More than 20 cases are held up in the Supreme Court after three judges withdrew their services in protest against a decision to send home colleagues who have attained retirement age of 70 years.
Supreme Court Judges Njoki Ndung’u, Jackton Ojwang and Mohammed Ibrahim had written to the Judicial Service Commission saying the decision to stop colleagues from doing their work because they have reached 70 was illegitimate interference with the work of the court.
Consequently, a lawyer has now petitioned the commission to sack the judges for “gross misconduct”.
Law Society of Kenya chief executive Apollo Mboya on Friday said Justices Ibrahim, Ojwang and Ndung’u had breached their oath of office.

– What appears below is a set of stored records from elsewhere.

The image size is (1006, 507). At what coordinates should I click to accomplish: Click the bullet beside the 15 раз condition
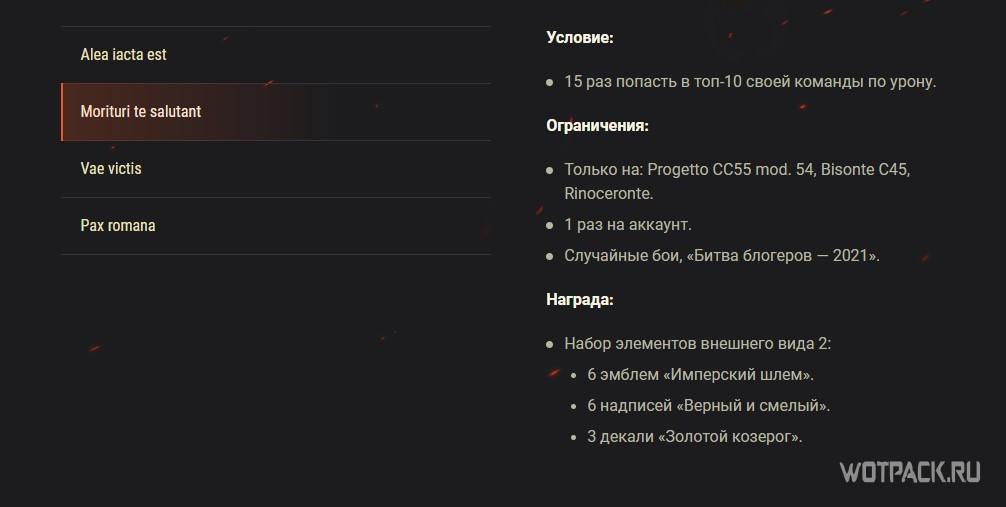(x=550, y=83)
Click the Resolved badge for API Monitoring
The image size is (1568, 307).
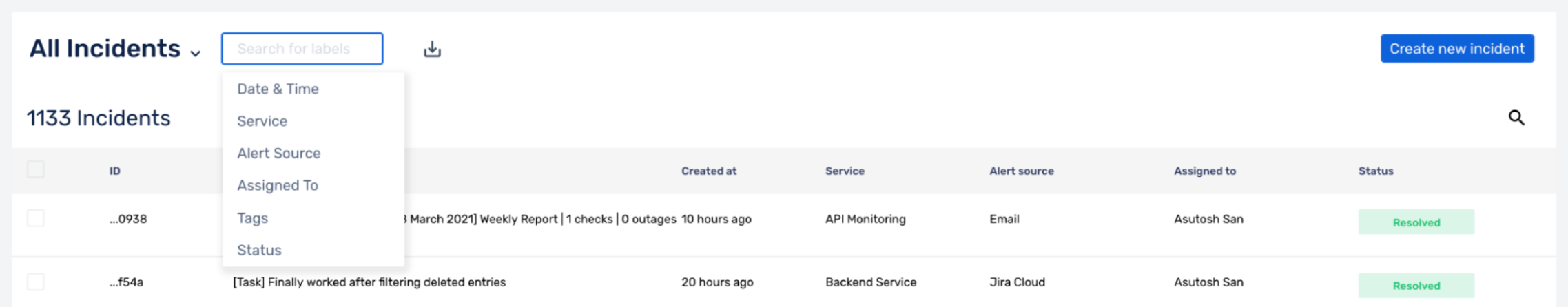pos(1416,222)
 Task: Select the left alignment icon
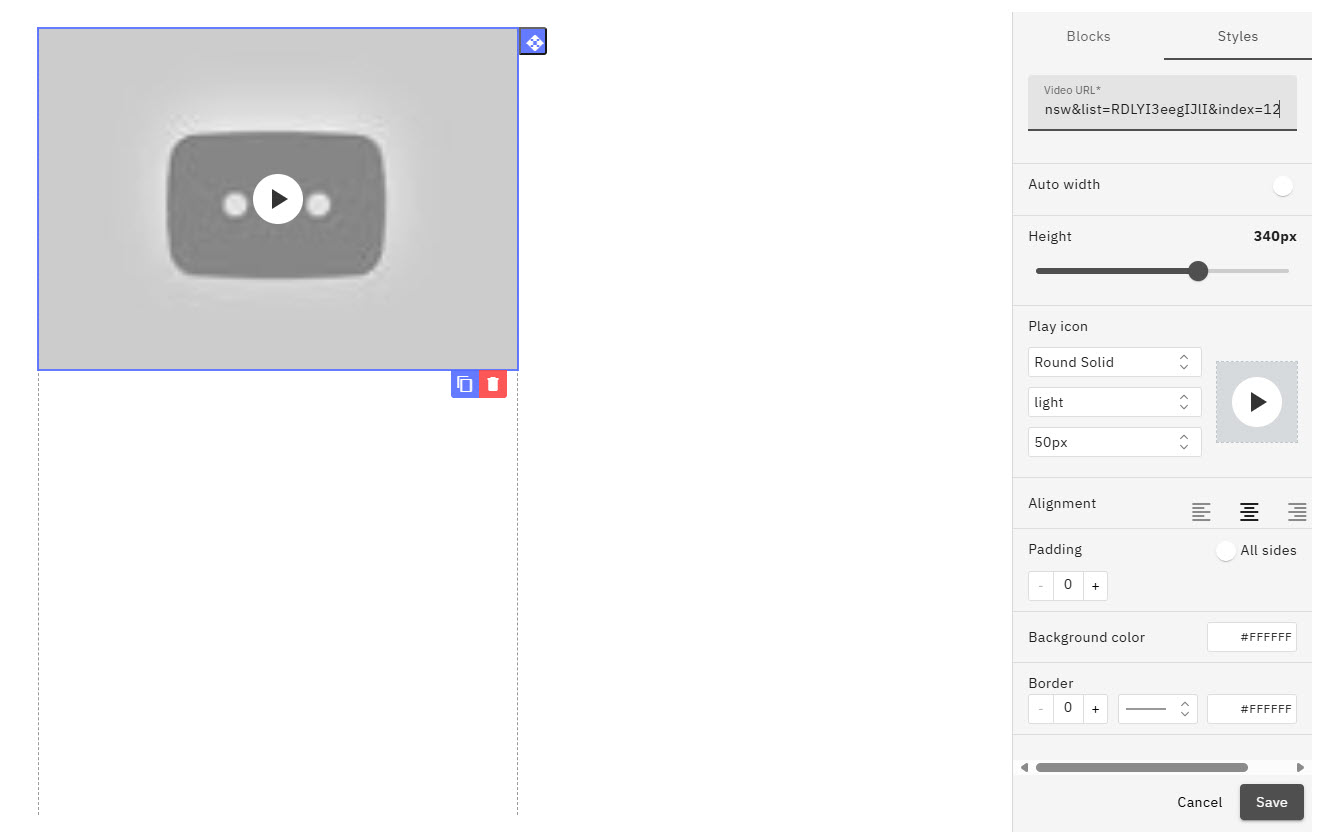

Mr Mboya presented a list of 21 cases to the commission that were taken off the list, signalling a major crisis as no new dates have been set for hearing, mention or conclusion.
One was filed by speakers of the 47 county assemblies seeking an advisory opinion on procedures for the removal of speakers and whether county assemblies members enjoy immunity.
TAKEN OFF THE LIST
The hearing had been set for October 8, 2015 but the case was taken off the list and a new date is yet to be allocated.
Another case is that of Chris Bichage versus Richard Tong’i, an appeal from a petition that challenged the election of Nyaribari Chache MP.
The case of former chief registrar of the Judiciary Gladys Shollei challenging her dismissal is also affected by the three judges’ go-slow.
“In their letter dated September 24, 2015, the judges who authored and signed it withdrew their services to the people of Kenya with immediate effect,” said Mr Mboya.
He said the remaining three judges of the Supreme Court — Chief Justice Willy Mutunga, Deputy Chief Justice Kaplana Rawal and Dr Smokin Wanjala — cannot constitute a bench for its proceedings.
Justice Philip Tunoi is on leave following the notice by the JSC that all judges who have reached 70 keep away from court proceedings.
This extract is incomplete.